Input data: Begin
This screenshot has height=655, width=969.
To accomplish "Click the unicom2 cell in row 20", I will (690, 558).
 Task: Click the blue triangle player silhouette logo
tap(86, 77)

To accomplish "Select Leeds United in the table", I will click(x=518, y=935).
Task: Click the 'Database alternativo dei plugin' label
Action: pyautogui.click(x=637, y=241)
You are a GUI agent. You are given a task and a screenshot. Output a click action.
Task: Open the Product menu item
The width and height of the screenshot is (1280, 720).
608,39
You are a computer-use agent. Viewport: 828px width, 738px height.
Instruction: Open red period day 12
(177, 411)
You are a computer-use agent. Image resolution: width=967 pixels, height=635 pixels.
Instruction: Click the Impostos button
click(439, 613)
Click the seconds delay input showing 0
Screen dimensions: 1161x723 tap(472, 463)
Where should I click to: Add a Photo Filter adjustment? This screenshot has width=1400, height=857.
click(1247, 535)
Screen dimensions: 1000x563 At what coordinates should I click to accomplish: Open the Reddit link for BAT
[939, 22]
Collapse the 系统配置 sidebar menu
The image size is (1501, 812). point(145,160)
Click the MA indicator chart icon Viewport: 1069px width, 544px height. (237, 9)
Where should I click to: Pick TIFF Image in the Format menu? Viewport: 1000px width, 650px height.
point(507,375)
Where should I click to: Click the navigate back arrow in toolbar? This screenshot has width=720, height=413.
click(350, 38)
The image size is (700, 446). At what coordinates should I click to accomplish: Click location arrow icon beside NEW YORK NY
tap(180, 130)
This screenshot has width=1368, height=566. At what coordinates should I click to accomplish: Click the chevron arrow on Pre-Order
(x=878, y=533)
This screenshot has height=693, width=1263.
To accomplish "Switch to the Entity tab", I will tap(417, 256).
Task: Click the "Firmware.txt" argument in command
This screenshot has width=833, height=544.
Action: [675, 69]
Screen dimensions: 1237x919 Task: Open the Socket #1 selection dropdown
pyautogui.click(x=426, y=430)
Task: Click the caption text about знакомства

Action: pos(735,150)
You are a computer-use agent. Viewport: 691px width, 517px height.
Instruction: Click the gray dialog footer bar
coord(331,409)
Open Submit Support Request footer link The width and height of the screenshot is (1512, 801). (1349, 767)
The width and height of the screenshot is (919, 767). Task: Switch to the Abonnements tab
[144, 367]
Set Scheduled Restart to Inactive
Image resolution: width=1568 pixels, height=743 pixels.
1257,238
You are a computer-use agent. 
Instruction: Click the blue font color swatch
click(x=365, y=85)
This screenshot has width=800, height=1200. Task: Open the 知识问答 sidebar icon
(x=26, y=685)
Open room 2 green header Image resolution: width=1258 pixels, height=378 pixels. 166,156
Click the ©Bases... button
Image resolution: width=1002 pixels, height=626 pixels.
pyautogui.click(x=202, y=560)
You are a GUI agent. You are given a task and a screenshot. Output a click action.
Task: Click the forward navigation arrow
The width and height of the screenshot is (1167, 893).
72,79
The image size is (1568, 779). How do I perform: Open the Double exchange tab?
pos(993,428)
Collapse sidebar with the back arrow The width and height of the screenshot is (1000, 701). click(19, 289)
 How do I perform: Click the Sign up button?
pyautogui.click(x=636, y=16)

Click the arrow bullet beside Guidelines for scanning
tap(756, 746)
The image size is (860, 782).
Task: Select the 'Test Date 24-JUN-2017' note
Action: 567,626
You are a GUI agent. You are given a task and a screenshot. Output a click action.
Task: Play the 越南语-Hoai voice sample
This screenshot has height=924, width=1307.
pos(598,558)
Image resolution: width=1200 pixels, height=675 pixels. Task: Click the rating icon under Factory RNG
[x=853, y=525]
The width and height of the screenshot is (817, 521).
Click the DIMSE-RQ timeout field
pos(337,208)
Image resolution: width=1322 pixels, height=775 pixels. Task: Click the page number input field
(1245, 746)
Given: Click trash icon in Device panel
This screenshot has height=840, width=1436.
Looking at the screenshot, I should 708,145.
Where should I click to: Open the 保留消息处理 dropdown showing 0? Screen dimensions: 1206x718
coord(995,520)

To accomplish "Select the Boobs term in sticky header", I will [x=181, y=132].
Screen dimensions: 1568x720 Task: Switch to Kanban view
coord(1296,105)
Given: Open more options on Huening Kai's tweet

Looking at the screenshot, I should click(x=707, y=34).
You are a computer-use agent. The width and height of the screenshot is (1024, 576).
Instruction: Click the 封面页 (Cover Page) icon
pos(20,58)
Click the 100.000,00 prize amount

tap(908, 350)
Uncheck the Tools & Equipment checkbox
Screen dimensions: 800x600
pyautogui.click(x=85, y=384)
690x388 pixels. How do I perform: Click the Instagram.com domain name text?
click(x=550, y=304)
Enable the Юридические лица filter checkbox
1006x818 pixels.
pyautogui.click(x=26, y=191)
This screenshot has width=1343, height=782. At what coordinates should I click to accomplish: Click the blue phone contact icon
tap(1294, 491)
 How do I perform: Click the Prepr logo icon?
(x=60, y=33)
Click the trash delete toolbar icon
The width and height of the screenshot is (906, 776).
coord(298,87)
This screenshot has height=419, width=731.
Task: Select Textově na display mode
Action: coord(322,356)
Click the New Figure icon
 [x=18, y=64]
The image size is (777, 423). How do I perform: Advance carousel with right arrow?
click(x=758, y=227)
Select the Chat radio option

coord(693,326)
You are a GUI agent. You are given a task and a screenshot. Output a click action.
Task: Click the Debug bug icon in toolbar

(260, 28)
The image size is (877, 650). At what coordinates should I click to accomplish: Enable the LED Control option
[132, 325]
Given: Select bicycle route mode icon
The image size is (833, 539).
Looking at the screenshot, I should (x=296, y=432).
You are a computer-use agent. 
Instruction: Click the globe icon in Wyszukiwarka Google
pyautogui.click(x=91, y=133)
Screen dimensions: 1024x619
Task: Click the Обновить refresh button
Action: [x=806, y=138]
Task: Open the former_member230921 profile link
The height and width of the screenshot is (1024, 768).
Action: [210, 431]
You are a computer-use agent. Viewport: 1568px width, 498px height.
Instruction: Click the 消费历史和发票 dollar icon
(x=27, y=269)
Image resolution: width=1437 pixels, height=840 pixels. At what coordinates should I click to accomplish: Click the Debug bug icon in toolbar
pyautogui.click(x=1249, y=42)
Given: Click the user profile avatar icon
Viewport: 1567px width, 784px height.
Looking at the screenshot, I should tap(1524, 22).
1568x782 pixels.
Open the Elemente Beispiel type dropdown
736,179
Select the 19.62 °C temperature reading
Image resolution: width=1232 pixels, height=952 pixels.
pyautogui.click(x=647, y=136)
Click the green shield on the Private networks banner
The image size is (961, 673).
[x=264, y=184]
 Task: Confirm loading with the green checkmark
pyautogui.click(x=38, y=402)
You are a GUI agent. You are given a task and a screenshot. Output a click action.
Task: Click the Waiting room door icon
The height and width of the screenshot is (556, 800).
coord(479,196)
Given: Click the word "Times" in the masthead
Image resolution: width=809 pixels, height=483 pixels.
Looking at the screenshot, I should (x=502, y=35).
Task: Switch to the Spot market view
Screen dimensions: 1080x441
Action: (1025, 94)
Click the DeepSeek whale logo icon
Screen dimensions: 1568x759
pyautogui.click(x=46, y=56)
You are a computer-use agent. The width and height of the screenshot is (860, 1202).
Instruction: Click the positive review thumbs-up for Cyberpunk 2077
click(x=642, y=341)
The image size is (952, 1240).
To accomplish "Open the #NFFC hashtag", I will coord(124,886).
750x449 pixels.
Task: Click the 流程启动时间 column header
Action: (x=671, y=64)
Input data: End
> _To do_:
What are the lines above that hold the string "trash"? Copy them.

> _Result for this exercise_:
Given: Click trash icon in Device panel
Click the trash delete toolbar icon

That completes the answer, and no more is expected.